An AVR can be programmed right from Atmel Studio by setting the USBTiny as an external tool. After installing WinAVR and setting up USBTiny for Windows, open up Atmel Studio and click on "Tools" > "External Tools..." to add a new external tool. Then fill out the following information (omit the quotes):
- Title: "USBTiny Debug"
- Command: Path to avrdude.exe (usually something like "C:\WinAVR-20100110\bin\avrdude.exe")
- Arguments: "-p m328p -c usbtiny -U flash:w:Debug/$(ItemFileName).hex"
- Initial Directory: "$(ProjectDir)"
Check the "Use Output window" checkbox so that you can verify that programming completes successfully.
Now, whenever you have the USBTiny connected to your computer and target board, click on "Tools" > "USBTiny Debug" to program the AVR on the board. Note that you must have the ASM file open in Atmel Studio for this to work.
The stim2vcd Python script in the project directory can be used to convert output from the Atmel Studio simulator into a VCD file that can be examined in a VCD waveform viewer. This can also be set up as an external tool in Atmel Studio to simplify use. Click on "Tools" > "External Tools..." to add a new external tool, and fill out the following information (omit the quotes).
- Title: "stim2vcd"
- Command: Path to Python interpreter (usually something like "C:\Python27\python.exe")
- Arguments: "stim2vcd.py $(ItemFileName).sim_out"
- Initial Directory: "$(ProjectDir)
Check the "Use Output window" checkbox so that you can verify that the script runs successfully.
Everytime you run a simulation, you can run stim2vcd by clicking "Tools" > "stim2vcd". Then, open up the resulting VCD file in a viewer to view the waveforms.
Atmel Studio's built-in simulator can simulate the program running in a virtual ATMega328P and record changes in the values of selected registers over time. This is done with direction from a stimulus file, explained above. To run a simulation with the stimulus file, follow these steps:
- Click on "Debug" > "Start Debugging and Break" (or press Alt+F5).
- After the debugging environment is loaded, click on "Debug" > "Execute Stimulifile".
- Click on "Debug" > "Continue" (or press F5).
- Wait for the simulation run to finish.

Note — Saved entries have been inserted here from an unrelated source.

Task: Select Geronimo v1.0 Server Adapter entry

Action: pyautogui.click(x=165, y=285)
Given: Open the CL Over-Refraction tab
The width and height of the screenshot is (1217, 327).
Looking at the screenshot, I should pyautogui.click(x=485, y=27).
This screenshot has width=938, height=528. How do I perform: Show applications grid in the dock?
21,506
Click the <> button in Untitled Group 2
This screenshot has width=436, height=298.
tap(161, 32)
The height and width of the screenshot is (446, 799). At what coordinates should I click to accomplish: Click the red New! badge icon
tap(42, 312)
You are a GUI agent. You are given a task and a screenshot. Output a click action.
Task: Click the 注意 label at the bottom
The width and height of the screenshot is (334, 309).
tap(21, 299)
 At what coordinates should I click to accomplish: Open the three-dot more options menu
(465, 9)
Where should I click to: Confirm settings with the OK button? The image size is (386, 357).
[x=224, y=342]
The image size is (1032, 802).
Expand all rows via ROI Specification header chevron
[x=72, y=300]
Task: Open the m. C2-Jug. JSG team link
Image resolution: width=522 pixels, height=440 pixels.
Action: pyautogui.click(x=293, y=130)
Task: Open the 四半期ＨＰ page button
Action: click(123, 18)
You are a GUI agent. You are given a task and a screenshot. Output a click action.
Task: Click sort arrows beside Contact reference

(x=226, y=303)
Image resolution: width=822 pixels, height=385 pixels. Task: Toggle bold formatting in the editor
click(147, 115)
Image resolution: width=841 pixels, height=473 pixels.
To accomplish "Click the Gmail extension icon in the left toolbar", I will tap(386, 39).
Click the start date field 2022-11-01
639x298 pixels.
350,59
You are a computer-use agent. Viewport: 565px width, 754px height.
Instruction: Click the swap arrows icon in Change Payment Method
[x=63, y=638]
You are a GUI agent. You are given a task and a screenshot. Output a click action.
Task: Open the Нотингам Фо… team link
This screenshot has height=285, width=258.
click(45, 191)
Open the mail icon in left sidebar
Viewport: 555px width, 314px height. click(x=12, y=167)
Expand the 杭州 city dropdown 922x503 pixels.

In the "Output" pane, show output from "FileStimuliProvider" and verify that the full contents of the stimuli file are shown, followed by "All stimuli files closed".
- Click on "Debug" > "Stop Debugging" (or press Ctrl+Shift+F5) to exit out of the debugger.
- The "avr_lcd.sim_out" file should now be present in the project directory. Run the stim2vcd script to generate a VCD file and examine the output in a VCD viewer.